_Instructions to follow_
Reproduce every line of the material below without changing a single character.

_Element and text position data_
====

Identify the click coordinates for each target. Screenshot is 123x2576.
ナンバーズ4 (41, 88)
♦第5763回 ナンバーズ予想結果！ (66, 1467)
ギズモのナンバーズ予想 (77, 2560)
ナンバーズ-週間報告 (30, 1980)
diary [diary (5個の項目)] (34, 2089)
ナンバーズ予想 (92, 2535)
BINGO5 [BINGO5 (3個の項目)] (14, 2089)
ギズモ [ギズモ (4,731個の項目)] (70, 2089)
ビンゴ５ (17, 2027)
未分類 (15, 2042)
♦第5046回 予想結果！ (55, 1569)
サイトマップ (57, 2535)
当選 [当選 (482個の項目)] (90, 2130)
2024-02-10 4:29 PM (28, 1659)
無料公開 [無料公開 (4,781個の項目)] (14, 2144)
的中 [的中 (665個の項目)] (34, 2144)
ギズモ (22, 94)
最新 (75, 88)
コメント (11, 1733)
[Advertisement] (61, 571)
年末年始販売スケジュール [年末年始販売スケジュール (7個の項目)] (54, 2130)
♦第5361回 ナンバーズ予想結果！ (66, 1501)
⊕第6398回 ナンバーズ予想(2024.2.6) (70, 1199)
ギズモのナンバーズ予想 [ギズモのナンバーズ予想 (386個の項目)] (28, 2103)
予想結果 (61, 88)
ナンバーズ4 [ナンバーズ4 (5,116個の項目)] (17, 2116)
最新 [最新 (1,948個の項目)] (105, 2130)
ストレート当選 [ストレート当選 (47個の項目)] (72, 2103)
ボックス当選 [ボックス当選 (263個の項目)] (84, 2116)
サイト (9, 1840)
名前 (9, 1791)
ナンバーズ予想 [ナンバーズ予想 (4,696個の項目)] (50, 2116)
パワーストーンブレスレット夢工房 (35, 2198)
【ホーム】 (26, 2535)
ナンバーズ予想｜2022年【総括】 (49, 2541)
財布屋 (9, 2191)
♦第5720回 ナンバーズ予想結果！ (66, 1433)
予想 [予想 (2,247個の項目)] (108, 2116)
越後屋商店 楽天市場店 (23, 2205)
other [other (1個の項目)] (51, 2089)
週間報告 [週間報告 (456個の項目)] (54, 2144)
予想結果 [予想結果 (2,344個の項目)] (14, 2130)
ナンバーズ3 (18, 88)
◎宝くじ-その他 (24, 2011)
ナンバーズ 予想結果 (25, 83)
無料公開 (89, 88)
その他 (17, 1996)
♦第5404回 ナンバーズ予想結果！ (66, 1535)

====

_Full response_
Identify the click coordinates for each target. Screenshot is 123x2576.
ナンバーズ4 (41, 88)
♦第5763回 ナンバーズ予想結果！ (66, 1467)
ギズモのナンバーズ予想 (77, 2560)
ナンバーズ-週間報告 (30, 1980)
diary [diary (5個の項目)] (34, 2089)
ナンバーズ予想 (92, 2535)
BINGO5 [BINGO5 (3個の項目)] (14, 2089)
ギズモ [ギズモ (4,731個の項目)] (70, 2089)
ビンゴ５ (17, 2027)
未分類 (15, 2042)
♦第5046回 予想結果！ (55, 1569)
サイトマップ (57, 2535)
当選 [当選 (482個の項目)] (90, 2130)
2024-02-10 4:29 PM (28, 1659)
無料公開 [無料公開 (4,781個の項目)] (14, 2144)
的中 [的中 (665個の項目)] (34, 2144)
ギズモ (22, 94)
最新 (75, 88)
コメント (11, 1733)
[Advertisement] (61, 571)
年末年始販売スケジュール [年末年始販売スケジュール (7個の項目)] (54, 2130)
♦第5361回 ナンバーズ予想結果！ (66, 1501)
⊕第6398回 ナンバーズ予想(2024.2.6) (70, 1199)
ギズモのナンバーズ予想 [ギズモのナンバーズ予想 (386個の項目)] (28, 2103)
予想結果 (61, 88)
ナンバーズ4 [ナンバーズ4 (5,116個の項目)] (17, 2116)
最新 [最新 (1,948個の項目)] (105, 2130)
ストレート当選 [ストレート当選 (47個の項目)] (72, 2103)
ボックス当選 [ボックス当選 (263個の項目)] (84, 2116)
サイト (9, 1840)
名前 (9, 1791)
ナンバーズ予想 [ナンバーズ予想 (4,696個の項目)] (50, 2116)
パワーストーンブレスレット夢工房 (35, 2198)
【ホーム】 (26, 2535)
ナンバーズ予想｜2022年【総括】 (49, 2541)
財布屋 (9, 2191)
♦第5720回 ナンバーズ予想結果！ (66, 1433)
予想 [予想 (2,247個の項目)] (108, 2116)
越後屋商店 楽天市場店 (23, 2205)
other [other (1個の項目)] (51, 2089)
週間報告 [週間報告 (456個の項目)] (54, 2144)
予想結果 [予想結果 (2,344個の項目)] (14, 2130)
ナンバーズ3 (18, 88)
◎宝くじ-その他 (24, 2011)
ナンバーズ 予想結果 (25, 83)
無料公開 (89, 88)
その他 (17, 1996)
♦第5404回 ナンバーズ予想結果！ (66, 1535)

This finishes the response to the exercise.